● Work required
Your answer should hold every line of the records below that contains the string "agent".

● Data shown
■ ■ ■
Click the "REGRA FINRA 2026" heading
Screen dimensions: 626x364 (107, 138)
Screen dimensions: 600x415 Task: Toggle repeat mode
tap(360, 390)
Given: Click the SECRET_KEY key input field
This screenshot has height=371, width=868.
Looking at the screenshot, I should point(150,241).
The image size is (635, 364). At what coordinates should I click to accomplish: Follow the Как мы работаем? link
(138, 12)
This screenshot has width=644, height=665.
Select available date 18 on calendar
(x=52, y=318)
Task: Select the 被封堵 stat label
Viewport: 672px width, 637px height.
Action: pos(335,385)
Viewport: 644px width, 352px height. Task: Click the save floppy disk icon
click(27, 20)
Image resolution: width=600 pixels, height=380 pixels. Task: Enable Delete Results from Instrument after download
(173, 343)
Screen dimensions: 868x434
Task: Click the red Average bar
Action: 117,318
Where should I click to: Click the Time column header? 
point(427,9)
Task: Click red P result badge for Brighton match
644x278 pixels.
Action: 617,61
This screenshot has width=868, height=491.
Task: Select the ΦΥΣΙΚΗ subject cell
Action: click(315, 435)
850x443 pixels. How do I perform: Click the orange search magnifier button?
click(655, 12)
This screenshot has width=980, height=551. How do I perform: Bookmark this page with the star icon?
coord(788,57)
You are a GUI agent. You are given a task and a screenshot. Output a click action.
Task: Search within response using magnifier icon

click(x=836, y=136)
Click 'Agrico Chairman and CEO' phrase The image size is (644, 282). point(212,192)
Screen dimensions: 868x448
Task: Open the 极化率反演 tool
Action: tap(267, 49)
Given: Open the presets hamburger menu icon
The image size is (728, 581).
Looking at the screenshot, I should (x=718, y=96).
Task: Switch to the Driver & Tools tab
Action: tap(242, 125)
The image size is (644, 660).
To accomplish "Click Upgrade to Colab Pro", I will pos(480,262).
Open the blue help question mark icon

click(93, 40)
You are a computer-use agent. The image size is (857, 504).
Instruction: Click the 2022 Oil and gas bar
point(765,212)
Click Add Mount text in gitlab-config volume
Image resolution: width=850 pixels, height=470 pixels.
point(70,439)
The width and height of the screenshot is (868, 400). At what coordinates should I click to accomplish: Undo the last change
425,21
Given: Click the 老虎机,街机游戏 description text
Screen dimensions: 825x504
■ ■ ■
● Result of the exercise
You are a GUI agent. You are given a task and a screenshot. Output a click action.
You are a computer-use agent. The image size is (857, 504).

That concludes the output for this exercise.